Pearson Correlation
One number, from -1 to +1, that scores how tightly two things move together.
Plot last year’s ERA on the x-axis. Plot this year’s ERA on the y-axis. Each pitcher is one dot. If high-ERA pitchers last year are also high-ERA pitchers this year, the dots cluster along a diagonal line going up-and-right. If they have no relationship, the dots scatter all over the plot like buckshot.
The Pearson correlation, often written r, is one number that scores the tightness of that cluster. +1 means perfect: a perfectly straight line up-and-right. -1 means perfect in the opposite direction: a perfectly straight line down-and-right (high last year means low this year). 0 means no relationship at all.
The middle of the scale is where most of the interesting reading happens. An r of +.9 is a fantastically tight relationship — almost never seen in noisy human systems like sports. An r of +.5 is what people who do this work call "strong." An r of +.3 is "moderate." An r of +.1 is "weak but visible." An r of 0.0 is noise. Negative numbers are the same scale, in the opposite direction.
One trap. The correlation in sports tends to look smaller than the underlying truth justifies. The reason is that everything in sports is shot through with single-season variance. A pitcher’s "true" ERA can be a constant from one year to the next while his observed ERA jumps around within a window of plus-or-minus half a run. Some of the year-to-year scatter is talent change. Most of it is noise. The Pearson correlation only sees the observed jumps. It does not know which ones were talent and which ones were dice.
So when the newsletter reports an r of +.41 for some season-over-season metric, that is a strong relationship in the sports context. Not strong like a physics experiment. Strong like a thing that has a real signal underneath, fighting through a lot of noise to show up.
Karl Pearson, 1895, and why the squared version matters more than the raw one.
Karl Pearson formalized the statistic in 1895, building on earlier work by Francis Galton. The formula is one of the prettier ones in statistics: divide the covariance of two variables by the product of their standard deviations.
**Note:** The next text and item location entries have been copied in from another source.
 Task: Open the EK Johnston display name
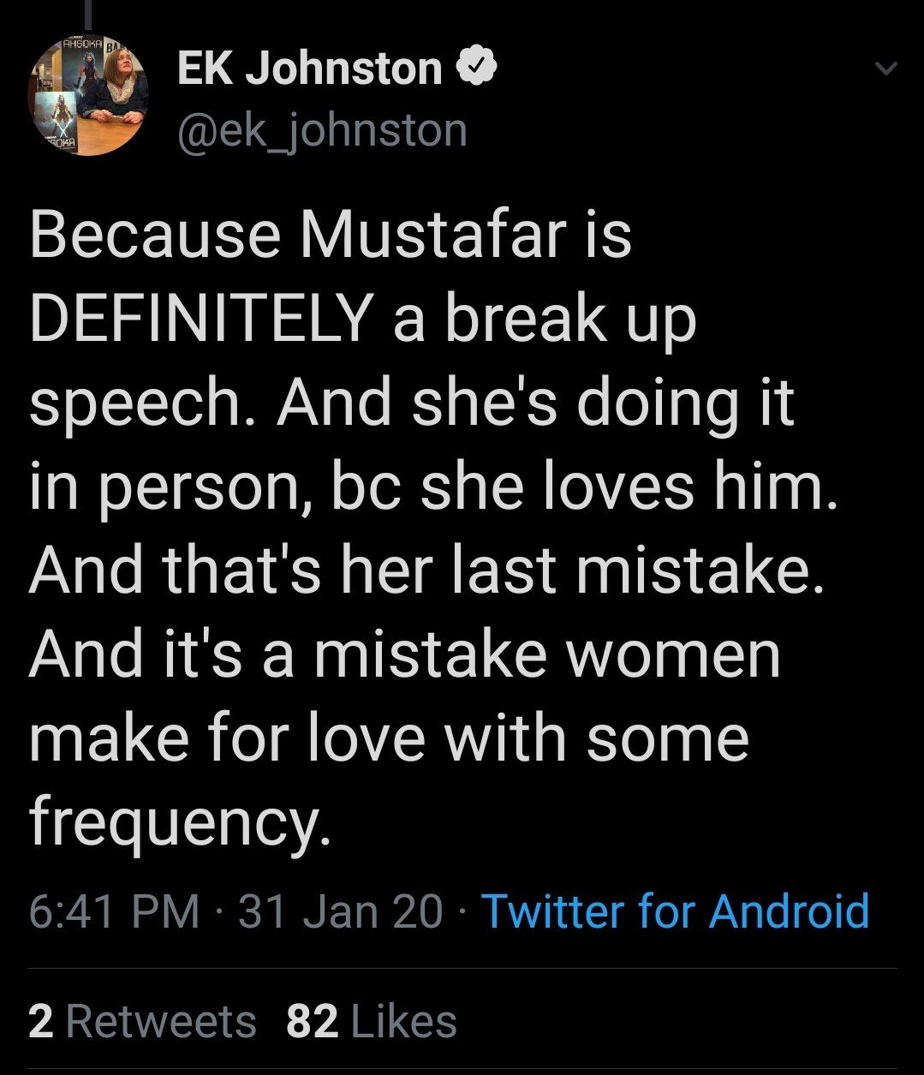pyautogui.click(x=309, y=69)
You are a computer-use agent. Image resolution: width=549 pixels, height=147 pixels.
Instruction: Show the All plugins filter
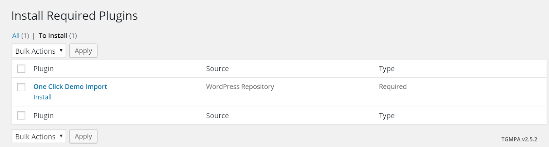[x=16, y=36]
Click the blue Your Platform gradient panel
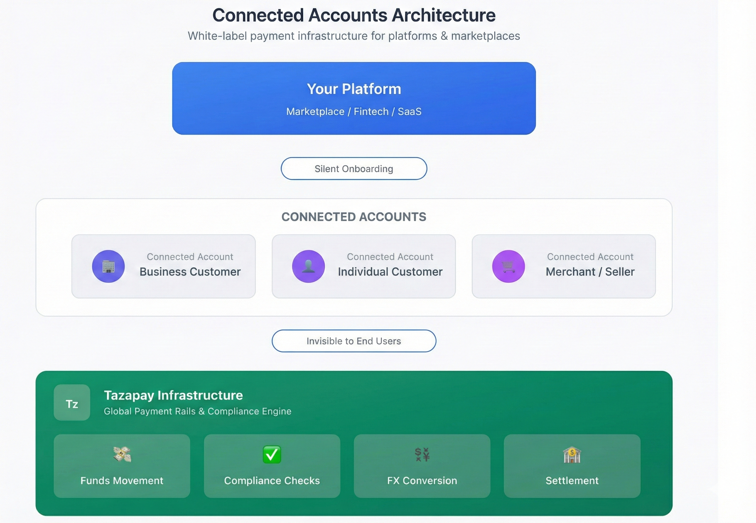Viewport: 756px width, 523px height. click(353, 98)
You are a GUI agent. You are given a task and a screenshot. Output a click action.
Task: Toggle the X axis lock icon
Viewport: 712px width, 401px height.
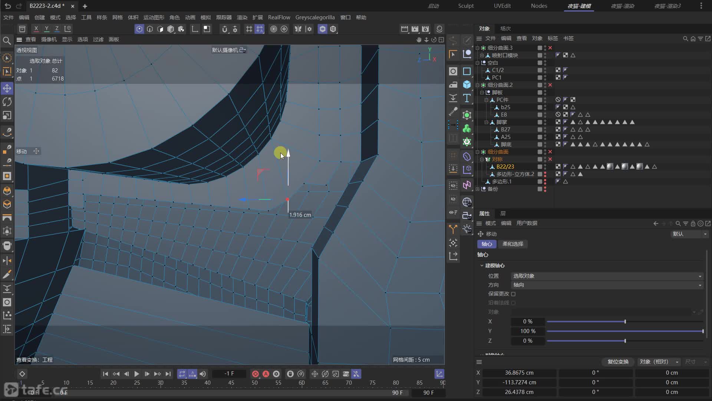36,29
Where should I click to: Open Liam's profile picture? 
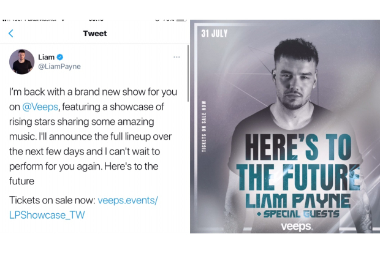pos(21,62)
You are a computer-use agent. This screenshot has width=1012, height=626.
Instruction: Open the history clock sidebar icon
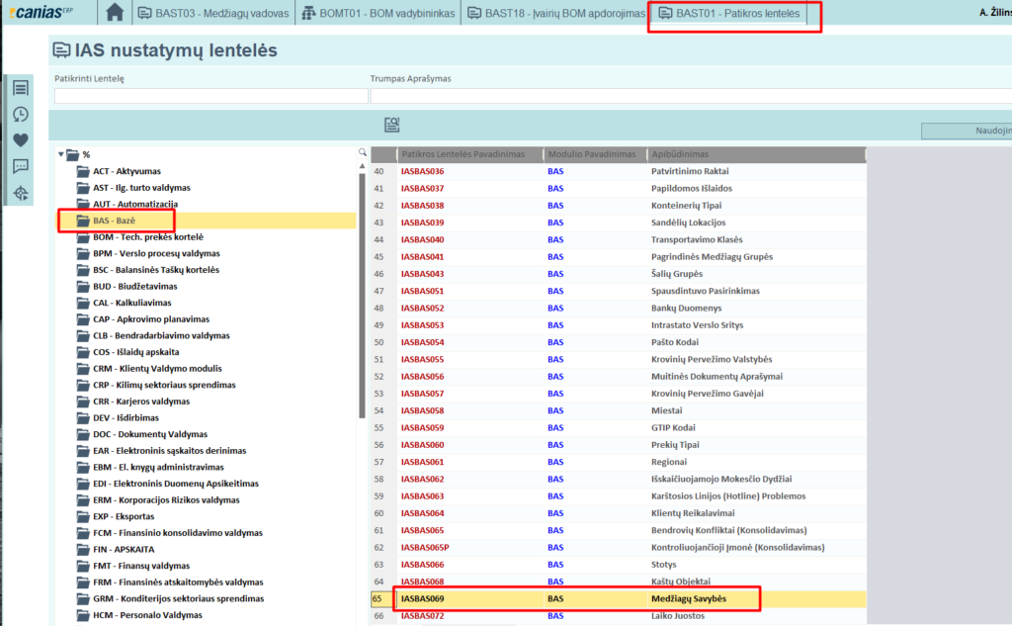tap(21, 115)
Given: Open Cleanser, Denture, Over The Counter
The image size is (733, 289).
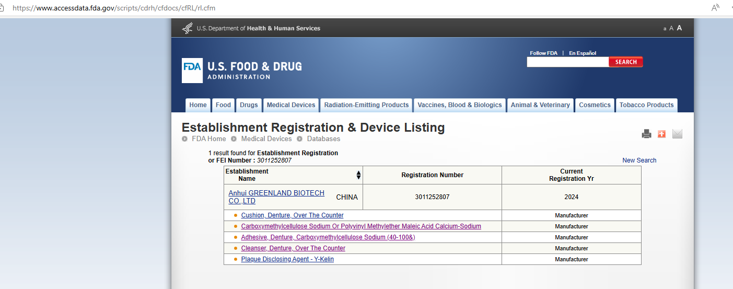Looking at the screenshot, I should tap(293, 248).
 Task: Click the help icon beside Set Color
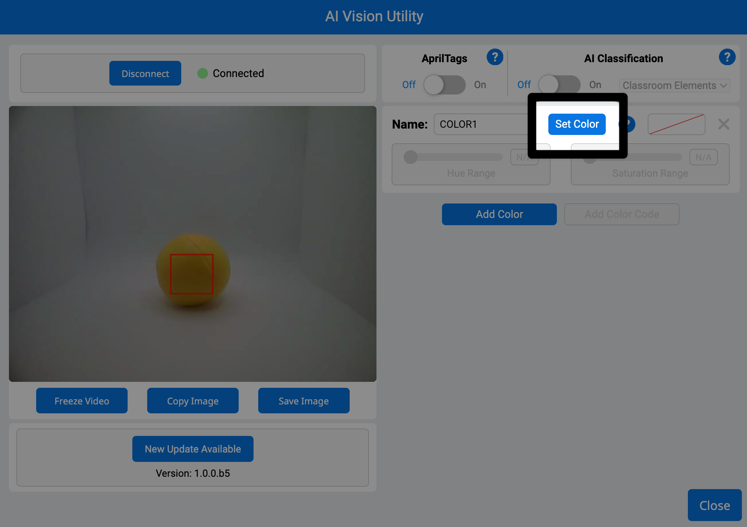click(x=626, y=124)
The result is dimensionless and bounded between -1 and +1, which is why it is so portable.
The thing the formula is actually measuring is shared linear variation. If you know one variable, how much of the variance in the other variable can you explain by drawing a straight line through the cloud of points? That is exactly what r answers, on a scaled-and-signed basis.
Here is the move most people miss. The squared correlation, called R-squared or the coefficient of determination, is more interpretable than the raw r. An r of +.5 sounds halfway between random and perfect. The R-squared of the same relationship is 0.25, meaning only twenty-five percent of the variation in one variable is explained by a linear relationship with the other. The other seventy-five percent is something else — noise, other variables, nonlinearity, all of it.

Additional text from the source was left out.